- What is being asked -
Which lines of the data hold the word "header"? Copy all of them.

- Data excerpts -
----
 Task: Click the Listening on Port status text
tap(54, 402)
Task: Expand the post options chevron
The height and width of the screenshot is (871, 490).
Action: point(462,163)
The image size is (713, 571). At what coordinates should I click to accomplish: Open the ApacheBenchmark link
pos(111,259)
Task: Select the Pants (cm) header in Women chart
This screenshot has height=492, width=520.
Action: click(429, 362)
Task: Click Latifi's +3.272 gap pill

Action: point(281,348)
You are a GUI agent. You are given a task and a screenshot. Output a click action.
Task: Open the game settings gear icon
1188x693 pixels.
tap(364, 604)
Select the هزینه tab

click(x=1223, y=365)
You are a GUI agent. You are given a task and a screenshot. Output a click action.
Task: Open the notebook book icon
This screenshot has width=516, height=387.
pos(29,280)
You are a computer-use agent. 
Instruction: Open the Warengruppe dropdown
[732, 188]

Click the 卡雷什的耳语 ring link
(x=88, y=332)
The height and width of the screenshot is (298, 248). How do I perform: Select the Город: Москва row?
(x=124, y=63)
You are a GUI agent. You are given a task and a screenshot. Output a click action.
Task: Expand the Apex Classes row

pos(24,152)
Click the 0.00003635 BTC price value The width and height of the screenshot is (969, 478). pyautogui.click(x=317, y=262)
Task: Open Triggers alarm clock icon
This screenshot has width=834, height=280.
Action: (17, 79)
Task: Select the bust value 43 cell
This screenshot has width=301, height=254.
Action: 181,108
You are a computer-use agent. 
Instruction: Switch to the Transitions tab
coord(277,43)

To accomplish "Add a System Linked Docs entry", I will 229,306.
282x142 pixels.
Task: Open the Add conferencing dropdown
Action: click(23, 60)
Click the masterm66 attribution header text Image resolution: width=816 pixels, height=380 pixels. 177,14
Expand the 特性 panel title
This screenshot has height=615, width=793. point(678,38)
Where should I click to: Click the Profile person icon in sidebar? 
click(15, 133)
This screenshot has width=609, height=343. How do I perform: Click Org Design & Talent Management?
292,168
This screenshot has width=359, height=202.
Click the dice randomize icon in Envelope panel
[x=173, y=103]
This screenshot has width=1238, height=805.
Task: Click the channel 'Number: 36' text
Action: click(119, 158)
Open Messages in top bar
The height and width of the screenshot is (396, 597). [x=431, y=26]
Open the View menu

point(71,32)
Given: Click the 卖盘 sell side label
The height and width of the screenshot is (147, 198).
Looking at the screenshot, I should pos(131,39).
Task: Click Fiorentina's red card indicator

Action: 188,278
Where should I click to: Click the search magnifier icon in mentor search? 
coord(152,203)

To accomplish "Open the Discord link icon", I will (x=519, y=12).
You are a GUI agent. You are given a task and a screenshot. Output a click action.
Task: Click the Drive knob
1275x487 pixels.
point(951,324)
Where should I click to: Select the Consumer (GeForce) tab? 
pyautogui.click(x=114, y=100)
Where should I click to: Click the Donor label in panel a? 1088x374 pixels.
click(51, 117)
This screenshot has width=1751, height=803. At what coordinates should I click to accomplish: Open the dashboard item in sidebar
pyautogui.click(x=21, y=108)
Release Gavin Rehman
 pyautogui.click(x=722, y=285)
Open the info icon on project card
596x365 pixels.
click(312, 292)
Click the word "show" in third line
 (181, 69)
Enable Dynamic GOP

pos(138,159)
----
- Result for this exercise -
Task: Select the Pants (cm) header in Women chart
Click the masterm66 attribution header text Image resolution: width=816 pixels, height=380 pixels. 177,14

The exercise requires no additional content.